Chairman of $316.6 billion fund cites diversification as motivation for overseas assets.

Reported by Michael Katz

China’s 2.1 trillion yuan ($316.6 billion) national pension fund is seeking to increase its overseas investments in a move to diversify its holdings and lower risk, chairman Lou Jiwei told the South China Morning Post.

Lou said holding a high concentration of domestic assets in the fund’s portfolio carried with it an unnecessary risk.

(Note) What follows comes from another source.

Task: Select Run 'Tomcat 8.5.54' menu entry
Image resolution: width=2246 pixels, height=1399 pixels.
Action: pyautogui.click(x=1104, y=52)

“Putting such a large amount of assets in the China market will make the risk too concentrated and it needs diversification,” he said in an interview during the ongoing Communist Party congress. “Firstly, the current proportion is far shy of the government-approved cap and, secondly, it’s for the sake of risk diversification,” said the 67-year-old, who stepped down as finance minister last year.

The National Council Social Security Fund (NSSF) was created in 2000 to aid the country’s aging population, and be a strategic reserve to support future social security expenditure. According to the NSSF’s most recent annual report, its overseas investments accounted for only 6% of its total investible assets. It also said the annual investment yield for the national social security fund averaged 8.4% since it was launched more than 16 years ago.

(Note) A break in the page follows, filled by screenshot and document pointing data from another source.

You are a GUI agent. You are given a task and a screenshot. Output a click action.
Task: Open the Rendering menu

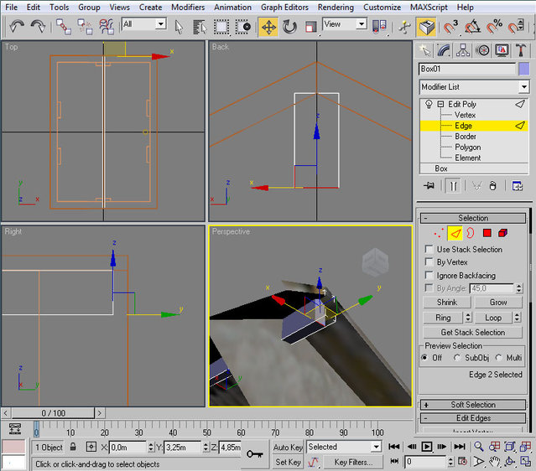coord(336,7)
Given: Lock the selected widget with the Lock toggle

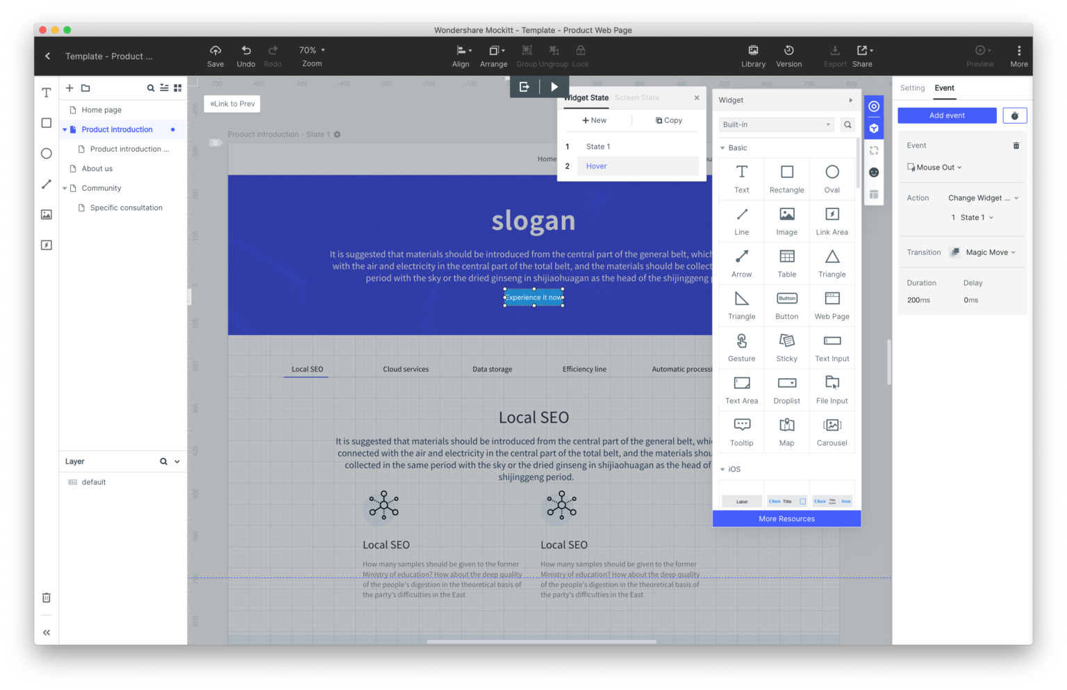Looking at the screenshot, I should tap(580, 56).
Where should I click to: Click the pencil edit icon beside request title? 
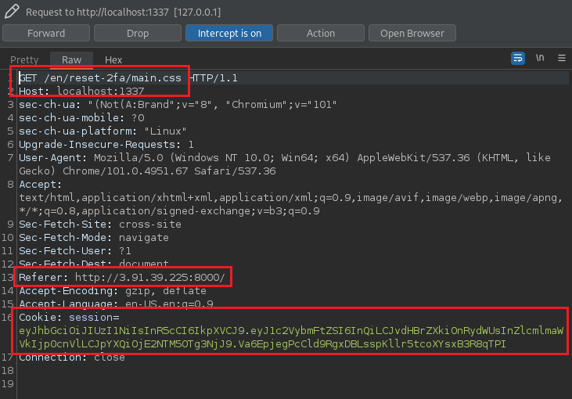(x=12, y=12)
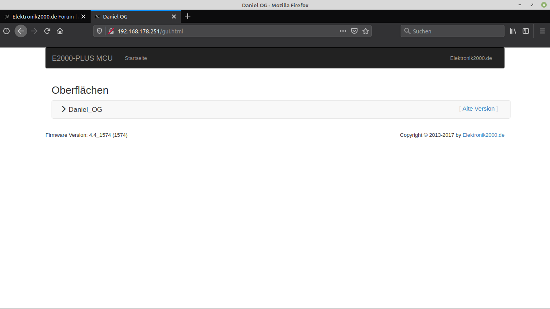Follow the Elektronik2000.de footer copyright link
Screen dimensions: 550x309
click(483, 135)
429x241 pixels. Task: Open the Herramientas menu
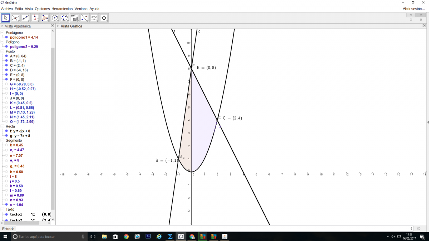pos(62,9)
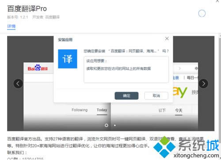Click the 开发者 百度翻译 text
This screenshot has width=221, height=160.
coord(46,17)
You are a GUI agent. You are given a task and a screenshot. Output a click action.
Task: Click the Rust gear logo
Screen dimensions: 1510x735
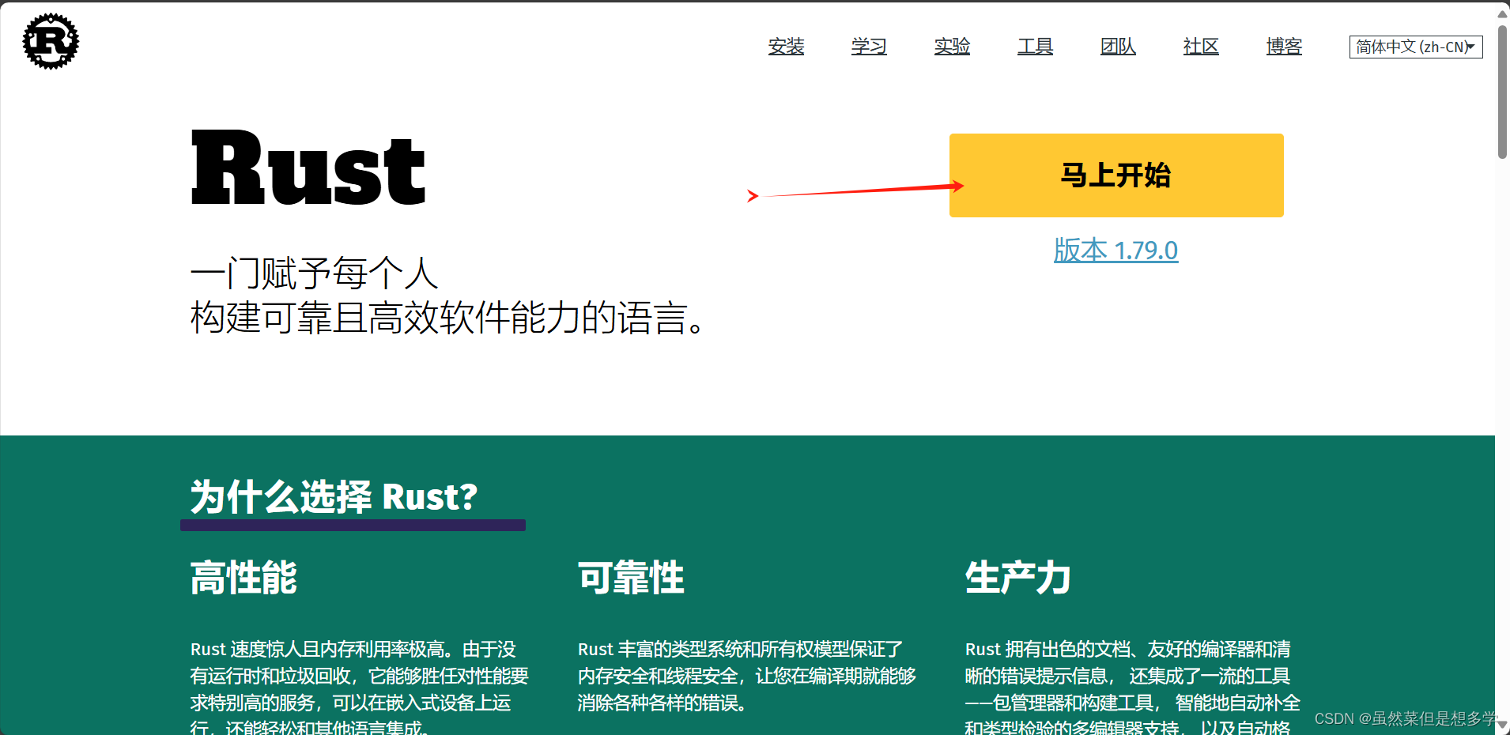coord(50,42)
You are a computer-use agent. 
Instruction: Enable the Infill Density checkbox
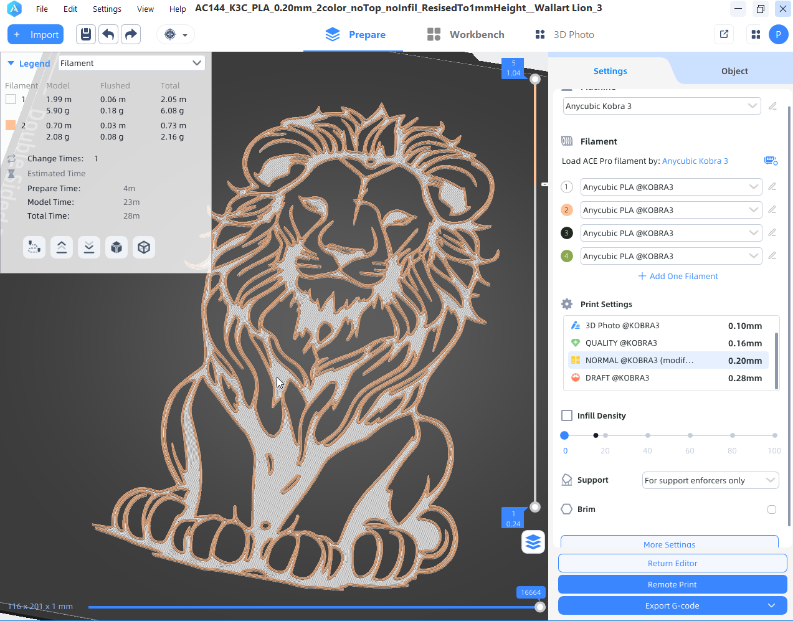[x=567, y=415]
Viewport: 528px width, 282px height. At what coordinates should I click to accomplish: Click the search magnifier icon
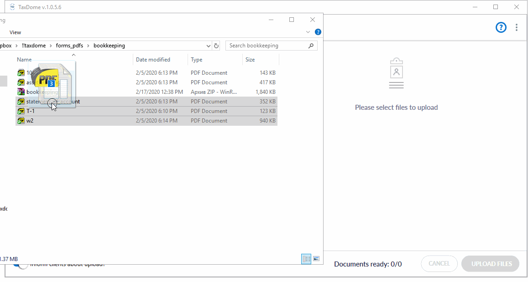pos(311,46)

Lou said the NSSF would only invest in overseas assets if the returns proved promising, and added that he was interested in increasing the fund’s alternative assets. However, he acknowledged that his staff did not have a lot of relevant experience concerning alternative investments.

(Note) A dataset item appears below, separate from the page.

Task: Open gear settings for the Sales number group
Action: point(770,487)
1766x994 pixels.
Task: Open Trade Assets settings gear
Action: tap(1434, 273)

“We have only one goal,” Lou said. “That is to achieve a high risk-adjusted, long-term return and ensure the appreciation of the social security fund.”

Lou also said the countries’ currency rates would be a major factor in making overseas investments because many commodity-based economies could be significantly affected by fluctuations in their value against the US dollar.

He said that the foreign investments it chooses would depend on specific projects, rather than on which country the investment was in.

“Investment is very complicated,” said Lou. “Some countries are commodity-exporting countries. If you invest in them, it is equivalent to investment in crude oil. Its exchange rate and stocks usually change in line with the oil price.”

Despite seeking more foreign investments, Lou said he was confident that China’s economy would continue to strengthen. “China is a big economy, with huge population and strong domestic demand,” he said. “No matter what happens externally, we are not afraid.”